Figure 4. Screenshot of usage with the ChemSweet platform.

Figure 5. Virtual screening of natural product databases using ChemSweet. (A) Flowchart of data processing. (B) Sankey diagram of compounds predicted by the ChemSweet model and the total score calculated according to the scoring rules. (C) Distribution of total scores (blue bars) and percentage of compounds passing different screening thresholds (broken line with triangles). (D) Distribution of predicted results from the sweetness classification model for natural sweeteners. (E) Distribution of results after the ChemSweet virtual screening process for the natural sweetener development scenario. ‘Passed screening’ indicates sweet compounds that were identified by the natural sweetener sweetness classification model and had a total score of ≥10.

Conclusion

In this study, we proposed a new sweetener screening method and successfully constructed ChemSweet, the first multi-level virtual screening platform for sweeteners, which is a natural sweetener analysis platform based on artificial intelligence and cheminformatics, covering ten important physicochemical, sweetness, and safety indexes in the development process of sweeteners, and the constructed AI model achieved excellent performances in the test set.
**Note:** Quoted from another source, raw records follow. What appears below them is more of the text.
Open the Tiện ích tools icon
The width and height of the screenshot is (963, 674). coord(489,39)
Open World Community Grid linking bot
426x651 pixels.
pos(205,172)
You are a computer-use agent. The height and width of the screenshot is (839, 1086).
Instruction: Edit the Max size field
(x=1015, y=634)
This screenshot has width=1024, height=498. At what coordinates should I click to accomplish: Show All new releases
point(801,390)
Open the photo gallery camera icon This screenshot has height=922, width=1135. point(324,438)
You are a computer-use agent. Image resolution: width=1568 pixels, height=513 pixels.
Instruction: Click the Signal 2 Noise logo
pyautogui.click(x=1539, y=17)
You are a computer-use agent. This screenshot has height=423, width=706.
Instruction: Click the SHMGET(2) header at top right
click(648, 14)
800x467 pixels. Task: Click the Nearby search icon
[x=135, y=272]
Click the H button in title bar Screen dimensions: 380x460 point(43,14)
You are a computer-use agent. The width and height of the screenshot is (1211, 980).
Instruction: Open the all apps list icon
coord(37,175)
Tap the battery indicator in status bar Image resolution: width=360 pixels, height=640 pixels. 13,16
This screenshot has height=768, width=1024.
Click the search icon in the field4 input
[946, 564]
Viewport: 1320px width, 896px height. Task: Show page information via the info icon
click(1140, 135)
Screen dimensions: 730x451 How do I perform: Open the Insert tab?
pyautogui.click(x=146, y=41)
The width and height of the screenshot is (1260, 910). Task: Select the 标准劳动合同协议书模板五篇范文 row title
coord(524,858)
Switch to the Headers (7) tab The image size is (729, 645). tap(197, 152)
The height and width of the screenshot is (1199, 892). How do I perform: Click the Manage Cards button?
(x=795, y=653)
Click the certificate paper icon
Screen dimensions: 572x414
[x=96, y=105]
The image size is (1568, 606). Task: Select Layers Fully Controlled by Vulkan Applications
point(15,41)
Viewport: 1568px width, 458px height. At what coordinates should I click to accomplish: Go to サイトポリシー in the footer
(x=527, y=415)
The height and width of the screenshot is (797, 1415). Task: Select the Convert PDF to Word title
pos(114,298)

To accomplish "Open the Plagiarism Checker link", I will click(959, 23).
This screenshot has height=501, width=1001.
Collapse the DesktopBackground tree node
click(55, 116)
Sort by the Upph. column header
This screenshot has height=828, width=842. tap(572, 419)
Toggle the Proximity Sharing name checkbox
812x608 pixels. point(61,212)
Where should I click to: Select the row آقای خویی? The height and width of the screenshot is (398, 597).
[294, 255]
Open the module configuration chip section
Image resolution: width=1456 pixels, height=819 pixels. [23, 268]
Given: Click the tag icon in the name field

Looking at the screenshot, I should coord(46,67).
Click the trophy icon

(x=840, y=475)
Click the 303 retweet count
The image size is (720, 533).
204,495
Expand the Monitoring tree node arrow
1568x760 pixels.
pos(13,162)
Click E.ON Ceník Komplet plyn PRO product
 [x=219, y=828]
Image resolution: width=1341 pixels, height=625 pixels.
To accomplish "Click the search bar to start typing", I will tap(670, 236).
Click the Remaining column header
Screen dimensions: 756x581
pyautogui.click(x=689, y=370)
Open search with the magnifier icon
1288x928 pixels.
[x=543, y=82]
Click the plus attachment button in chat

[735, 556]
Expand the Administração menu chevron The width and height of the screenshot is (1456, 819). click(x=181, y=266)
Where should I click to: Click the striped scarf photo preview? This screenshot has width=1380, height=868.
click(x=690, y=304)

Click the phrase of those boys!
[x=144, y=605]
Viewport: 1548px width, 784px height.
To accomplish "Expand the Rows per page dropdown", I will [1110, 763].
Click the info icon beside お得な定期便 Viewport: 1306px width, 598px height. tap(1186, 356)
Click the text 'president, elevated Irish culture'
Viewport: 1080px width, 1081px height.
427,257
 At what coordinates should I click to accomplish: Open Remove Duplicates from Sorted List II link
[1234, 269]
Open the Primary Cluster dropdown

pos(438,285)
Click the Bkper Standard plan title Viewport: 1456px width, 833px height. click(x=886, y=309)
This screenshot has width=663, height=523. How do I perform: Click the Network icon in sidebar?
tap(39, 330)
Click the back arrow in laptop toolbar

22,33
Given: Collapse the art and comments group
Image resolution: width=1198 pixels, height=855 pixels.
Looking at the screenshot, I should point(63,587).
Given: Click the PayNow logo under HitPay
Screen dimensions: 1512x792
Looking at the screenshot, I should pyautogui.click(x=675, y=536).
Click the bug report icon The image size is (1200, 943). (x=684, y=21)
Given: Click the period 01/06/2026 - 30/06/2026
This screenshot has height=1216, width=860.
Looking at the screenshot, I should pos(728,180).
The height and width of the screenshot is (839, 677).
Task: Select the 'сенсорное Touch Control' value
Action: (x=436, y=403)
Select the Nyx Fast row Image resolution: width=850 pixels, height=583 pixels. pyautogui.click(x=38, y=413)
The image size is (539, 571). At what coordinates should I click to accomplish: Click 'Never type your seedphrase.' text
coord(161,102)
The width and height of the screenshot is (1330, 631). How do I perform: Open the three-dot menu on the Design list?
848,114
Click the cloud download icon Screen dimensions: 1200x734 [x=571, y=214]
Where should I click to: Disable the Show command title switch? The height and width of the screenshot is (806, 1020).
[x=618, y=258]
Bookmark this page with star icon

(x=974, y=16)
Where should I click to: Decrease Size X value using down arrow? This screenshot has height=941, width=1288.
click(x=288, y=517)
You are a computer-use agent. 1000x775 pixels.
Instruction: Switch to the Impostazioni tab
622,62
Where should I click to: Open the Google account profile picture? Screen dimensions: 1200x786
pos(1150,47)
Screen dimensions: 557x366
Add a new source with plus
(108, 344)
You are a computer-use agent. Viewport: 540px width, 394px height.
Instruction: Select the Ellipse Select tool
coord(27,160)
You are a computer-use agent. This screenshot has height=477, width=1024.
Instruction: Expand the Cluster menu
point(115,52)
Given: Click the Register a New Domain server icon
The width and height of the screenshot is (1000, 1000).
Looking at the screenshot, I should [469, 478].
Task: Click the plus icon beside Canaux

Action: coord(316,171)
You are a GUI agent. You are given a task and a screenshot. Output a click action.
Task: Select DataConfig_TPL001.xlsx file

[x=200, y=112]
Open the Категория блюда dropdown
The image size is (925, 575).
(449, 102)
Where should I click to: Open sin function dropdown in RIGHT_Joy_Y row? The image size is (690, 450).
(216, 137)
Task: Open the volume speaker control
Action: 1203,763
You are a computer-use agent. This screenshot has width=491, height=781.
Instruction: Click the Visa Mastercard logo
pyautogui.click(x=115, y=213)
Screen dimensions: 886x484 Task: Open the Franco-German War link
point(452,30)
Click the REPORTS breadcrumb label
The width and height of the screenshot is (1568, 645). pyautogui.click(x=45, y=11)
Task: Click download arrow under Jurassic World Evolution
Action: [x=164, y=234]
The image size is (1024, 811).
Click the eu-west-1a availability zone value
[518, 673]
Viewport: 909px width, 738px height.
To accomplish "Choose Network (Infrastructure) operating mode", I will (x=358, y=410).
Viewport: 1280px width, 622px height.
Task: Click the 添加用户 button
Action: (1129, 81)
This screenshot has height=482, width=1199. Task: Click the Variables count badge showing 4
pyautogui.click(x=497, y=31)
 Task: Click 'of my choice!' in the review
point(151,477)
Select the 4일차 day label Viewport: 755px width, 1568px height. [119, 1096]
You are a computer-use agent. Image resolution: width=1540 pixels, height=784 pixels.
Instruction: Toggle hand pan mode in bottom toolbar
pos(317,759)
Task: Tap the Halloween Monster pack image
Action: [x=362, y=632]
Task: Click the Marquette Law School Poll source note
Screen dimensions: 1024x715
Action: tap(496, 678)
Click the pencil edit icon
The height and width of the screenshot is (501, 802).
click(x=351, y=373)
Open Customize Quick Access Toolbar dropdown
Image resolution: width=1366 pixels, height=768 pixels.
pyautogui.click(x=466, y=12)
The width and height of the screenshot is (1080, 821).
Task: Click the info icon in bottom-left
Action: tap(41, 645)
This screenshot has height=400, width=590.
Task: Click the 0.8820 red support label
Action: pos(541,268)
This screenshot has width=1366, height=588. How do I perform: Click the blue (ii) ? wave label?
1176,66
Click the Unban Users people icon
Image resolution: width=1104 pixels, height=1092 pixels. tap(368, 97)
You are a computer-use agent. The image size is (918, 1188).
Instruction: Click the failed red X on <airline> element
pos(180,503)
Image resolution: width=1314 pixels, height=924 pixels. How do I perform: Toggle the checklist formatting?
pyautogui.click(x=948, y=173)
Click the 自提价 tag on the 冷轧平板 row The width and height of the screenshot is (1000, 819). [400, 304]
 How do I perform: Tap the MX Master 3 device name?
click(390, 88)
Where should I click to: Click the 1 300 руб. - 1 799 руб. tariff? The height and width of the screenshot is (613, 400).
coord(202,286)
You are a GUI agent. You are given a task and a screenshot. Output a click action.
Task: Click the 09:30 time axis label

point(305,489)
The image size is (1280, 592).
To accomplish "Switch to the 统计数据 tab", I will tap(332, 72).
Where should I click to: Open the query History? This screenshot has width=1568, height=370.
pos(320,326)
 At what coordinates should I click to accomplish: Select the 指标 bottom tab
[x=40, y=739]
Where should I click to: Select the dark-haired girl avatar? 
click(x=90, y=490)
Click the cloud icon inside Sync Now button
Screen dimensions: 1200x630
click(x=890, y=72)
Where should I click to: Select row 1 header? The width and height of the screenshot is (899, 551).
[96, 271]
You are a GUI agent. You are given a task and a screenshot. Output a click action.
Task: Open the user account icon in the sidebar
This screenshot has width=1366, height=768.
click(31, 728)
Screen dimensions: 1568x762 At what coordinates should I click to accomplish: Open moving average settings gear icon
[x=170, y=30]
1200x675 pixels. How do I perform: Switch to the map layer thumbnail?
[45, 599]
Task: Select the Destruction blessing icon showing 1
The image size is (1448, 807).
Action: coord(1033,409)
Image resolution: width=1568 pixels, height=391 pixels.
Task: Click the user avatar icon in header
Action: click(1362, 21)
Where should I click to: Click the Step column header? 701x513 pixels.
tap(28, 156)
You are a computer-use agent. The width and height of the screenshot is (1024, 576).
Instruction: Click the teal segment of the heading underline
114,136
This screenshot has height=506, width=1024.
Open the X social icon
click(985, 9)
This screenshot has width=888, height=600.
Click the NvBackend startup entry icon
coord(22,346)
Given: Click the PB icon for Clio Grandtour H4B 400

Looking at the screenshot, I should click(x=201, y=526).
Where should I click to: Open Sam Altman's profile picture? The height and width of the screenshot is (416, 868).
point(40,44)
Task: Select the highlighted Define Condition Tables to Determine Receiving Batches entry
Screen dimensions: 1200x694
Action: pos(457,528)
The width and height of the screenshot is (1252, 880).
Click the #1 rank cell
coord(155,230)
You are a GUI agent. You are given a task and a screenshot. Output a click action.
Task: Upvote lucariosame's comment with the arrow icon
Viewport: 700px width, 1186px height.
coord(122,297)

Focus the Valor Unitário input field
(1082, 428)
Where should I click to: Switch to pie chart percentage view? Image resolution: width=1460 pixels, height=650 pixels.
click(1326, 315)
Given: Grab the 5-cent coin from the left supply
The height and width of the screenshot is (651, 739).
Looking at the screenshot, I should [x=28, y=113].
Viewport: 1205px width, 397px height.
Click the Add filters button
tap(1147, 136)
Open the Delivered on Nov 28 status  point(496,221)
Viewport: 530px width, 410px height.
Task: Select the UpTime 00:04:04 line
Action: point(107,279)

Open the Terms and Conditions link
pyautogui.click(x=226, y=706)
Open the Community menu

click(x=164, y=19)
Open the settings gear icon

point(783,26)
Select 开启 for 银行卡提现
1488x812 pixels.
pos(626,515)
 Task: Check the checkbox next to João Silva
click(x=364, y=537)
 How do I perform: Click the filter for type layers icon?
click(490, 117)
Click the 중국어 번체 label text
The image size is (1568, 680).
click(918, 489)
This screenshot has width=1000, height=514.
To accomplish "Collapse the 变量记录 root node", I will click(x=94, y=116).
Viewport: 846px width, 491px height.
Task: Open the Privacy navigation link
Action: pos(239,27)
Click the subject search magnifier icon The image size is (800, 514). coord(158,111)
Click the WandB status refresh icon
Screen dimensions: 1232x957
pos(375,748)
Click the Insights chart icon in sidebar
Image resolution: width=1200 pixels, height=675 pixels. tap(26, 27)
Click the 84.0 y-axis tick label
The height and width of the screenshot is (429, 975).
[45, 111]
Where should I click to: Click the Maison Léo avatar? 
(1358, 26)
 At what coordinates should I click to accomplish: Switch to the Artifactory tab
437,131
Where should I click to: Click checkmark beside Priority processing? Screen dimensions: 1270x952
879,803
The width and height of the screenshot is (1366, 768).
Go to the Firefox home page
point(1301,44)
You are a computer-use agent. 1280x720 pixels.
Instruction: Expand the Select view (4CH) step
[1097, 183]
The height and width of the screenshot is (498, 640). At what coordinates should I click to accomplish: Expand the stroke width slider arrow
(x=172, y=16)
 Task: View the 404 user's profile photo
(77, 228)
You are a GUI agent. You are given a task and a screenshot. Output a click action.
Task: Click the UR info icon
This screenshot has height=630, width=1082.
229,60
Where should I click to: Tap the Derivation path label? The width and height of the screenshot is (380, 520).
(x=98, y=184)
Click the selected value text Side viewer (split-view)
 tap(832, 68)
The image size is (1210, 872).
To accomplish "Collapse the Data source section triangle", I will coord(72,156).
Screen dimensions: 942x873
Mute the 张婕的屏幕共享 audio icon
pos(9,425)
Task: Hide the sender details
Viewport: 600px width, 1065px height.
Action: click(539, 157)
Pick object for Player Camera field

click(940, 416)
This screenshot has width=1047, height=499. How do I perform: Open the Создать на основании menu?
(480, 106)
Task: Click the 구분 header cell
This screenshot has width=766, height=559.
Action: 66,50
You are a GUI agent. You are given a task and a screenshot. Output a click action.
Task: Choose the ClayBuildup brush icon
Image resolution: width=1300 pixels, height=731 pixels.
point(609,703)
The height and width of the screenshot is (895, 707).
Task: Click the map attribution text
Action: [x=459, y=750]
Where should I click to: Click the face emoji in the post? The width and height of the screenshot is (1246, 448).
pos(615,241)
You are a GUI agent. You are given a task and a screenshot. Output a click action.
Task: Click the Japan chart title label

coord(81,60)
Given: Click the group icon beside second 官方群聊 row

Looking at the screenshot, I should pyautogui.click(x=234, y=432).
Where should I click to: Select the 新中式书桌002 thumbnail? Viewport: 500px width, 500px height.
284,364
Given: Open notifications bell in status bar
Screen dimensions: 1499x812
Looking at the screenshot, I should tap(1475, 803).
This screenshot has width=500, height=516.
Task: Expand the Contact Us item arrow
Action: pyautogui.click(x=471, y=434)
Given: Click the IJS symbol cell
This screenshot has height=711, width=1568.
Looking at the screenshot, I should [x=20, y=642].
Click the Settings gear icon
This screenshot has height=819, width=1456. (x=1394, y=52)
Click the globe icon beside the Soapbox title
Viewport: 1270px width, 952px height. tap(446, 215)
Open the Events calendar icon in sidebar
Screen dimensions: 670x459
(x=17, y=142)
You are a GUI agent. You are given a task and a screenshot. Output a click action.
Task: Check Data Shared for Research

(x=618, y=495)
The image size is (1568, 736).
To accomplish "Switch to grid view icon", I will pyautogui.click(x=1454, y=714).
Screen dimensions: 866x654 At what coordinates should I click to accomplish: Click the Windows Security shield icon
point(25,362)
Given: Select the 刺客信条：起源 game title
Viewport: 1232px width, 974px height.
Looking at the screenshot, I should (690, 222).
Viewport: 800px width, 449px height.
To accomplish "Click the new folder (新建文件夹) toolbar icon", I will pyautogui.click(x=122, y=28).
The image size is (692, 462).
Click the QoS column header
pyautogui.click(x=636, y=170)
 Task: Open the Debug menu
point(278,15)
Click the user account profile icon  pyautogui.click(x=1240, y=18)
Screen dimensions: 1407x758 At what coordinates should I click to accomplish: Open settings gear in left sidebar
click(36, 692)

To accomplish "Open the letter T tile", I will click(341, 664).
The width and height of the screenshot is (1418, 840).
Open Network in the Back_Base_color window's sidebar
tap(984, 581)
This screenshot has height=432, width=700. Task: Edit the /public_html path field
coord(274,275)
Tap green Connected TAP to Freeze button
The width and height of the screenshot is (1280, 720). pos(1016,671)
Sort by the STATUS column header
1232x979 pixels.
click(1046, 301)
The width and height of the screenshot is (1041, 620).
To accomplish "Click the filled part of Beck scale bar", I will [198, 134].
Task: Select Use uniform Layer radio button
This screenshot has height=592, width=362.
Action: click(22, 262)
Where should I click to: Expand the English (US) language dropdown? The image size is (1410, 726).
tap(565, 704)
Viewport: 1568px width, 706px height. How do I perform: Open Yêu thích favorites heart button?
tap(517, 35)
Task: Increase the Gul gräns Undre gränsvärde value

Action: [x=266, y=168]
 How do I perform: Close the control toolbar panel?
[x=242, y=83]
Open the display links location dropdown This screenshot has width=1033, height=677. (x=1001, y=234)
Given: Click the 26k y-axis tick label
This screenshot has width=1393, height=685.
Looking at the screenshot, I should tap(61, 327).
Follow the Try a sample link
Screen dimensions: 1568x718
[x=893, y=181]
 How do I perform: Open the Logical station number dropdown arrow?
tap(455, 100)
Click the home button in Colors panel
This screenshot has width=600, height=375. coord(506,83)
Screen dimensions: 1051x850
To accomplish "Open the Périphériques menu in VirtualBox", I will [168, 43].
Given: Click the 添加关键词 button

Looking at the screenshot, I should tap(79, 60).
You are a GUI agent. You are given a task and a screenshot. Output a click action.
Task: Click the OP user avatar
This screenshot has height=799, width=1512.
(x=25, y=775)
Excellent performance. Unlike existing tools that are limited to a single flavour profile, ChemSweet can rapidly assess multiple key properties early in the sweetener development process, not only for sweetness, but also for the safety and stability of a specific sweetener class.ChemSweet can accelerate the development process of sweet molecules for the food and pharmaceutical industries by helping to identify superior sweet molecular backbones for the development of healthier, safer, and higher-quality sweeteners. sweetening molecules in the food and pharmaceutical industries.